TUGAS:
Salin kata demi kata bagian artikel tentang pementasan Metamorfosis, mulai dari "Image of Tempo" dan berakhir pada "dan lebih panjang.".
+++ TEKS HALAMAN
Baca berita dengan sedikit iklan, klik di sini

Seni

Metamorfosis Gregor Samsa

Stock Teater mementaskan Metamorfosis, adaptasi dari novel karya Franz Kafka yang suram dan kelam, menjadi ringan.

7 April 2014 | 00.00 WIB

Image of Tempo
Perbesar

Baca berita dengan sedikit iklan, klik di sini

Gregor Samsa menemukan keganjilan ketika bangun tidur pada sebuah pagi yang cerah. Dia mendapati dirinya telah berubah menjadi seekor kecoa raksasa. Dia berusaha bangun dari ranjang, tapi badannya sulit digerakkan. Tangan dan kakinya berubah menjadi banyak dan lebih panjang.

Semula Gregor mengira dia sedang bermimpi. Tapi jelas-jelas dia mendengar Samsa, ayahnya, yang tengah menonton televisi dan ibunya serta sang kakak, Grete. Gregor berusaha menghibur diri bahwa itu hanya mimpi buruk, karena terlalu capek bekerja keliling menjajakan sepatu dagangannya. Hingga akhirnya dia menyadari apa yang menimpanya bukanlah mimpi. "Tuhan..., apa yang terjadi?" teriak Gregor sambil menangis.

Perubahan Gregor Samsa itu-diperankan Ramadhan al-Rasyid-menjadi salah satu babak pementasan Stock Teater membawakan lakon Metamorfosis di Teater Salihara, Pasar Minggu, Jakarta Selatan, Jumat dan Sabtu dua pekan lalu. Kelompok teater dari Jakarta itu mementaskan lakon yang diadaptasi dari novel karya sastrawan Cek, Franz Kafka, berjudul Metamorfosis. Pentas itu merupakan adaptasi bebas dari karya Kafka. Di panggung, pemeran Gregor mengenakan kostum seperti serangga, melenguh di kamar, hilir-mudik di ruang tamu.

Novel Kafka itu pertama kali diterbitkan pada 1915 dengan judul Die Verwandlung. Dalam novelnya, Kafka menceritakan ihwal perubahan pemuda penjual kain keliling menjadi seekor serangga raksasa yang memenuhi ruangan. Ibunya pingsan mengetahui ada makhluk tersebut, sedangkan ayahnya berusaha menyingkirkannya. Grete, sang kakak, mencoba merawat adiknya dengan memberi makan dan minum. Hidup keluarga ini bertambah susah karena Gregor tak bisa lagi bekerja.

Sutradara Stock Teater, Totos Rasiti, menghadirkan suasana interior rumah kumuh di gang-gang sempit Jakarta. Set menampilkan dua kamar sekatan, satu ruang tamu dengan sebuah televisi tabung lawas. Gregor, sebelum menjadi binatang, sehari-hari bekerja sebagai penjual sepatu Adidas tapi kualitas KW. Hidup ibu Gregor (Sri Handini) dan ayahnya (Faisal Aidid) yang pemalas bergantung pada Gregor. Agar dekat dengan kesumpekan Jakarta, Totos menampilkan sorotan video yang menggambarkan Gregor sedang berdesakan di kereta listrik Jabodetabek.
++++++
+++ CUPLIKAN DATA
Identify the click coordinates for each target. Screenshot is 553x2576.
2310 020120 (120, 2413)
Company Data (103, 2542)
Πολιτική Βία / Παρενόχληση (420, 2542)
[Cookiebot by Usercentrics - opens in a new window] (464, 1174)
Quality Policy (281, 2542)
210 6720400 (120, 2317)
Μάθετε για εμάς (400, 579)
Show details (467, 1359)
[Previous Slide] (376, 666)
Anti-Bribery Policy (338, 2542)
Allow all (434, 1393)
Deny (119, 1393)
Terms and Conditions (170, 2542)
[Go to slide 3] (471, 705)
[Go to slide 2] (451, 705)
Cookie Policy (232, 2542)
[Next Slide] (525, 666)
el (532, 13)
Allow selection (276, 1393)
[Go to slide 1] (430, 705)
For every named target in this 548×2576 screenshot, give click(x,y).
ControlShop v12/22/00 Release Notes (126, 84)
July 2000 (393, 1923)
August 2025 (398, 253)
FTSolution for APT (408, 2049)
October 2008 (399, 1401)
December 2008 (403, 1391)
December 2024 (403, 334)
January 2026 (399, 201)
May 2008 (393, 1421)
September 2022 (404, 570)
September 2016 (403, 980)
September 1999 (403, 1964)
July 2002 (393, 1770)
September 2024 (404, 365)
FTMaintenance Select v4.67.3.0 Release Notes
++++++
HASIL LATIHAN:
Image of Tempo
Perbesar

Baca berita dengan sedikit iklan, klik di sini

Gregor Samsa menemukan keganjilan ketika bangun tidur pada sebuah pagi yang cerah. Dia mendapati dirinya telah berubah menjadi seekor kecoa raksasa. Dia berusaha bangun dari ranjang, tapi badannya sulit digerakkan. Tangan dan kakinya berubah menjadi banyak dan lebih panjang.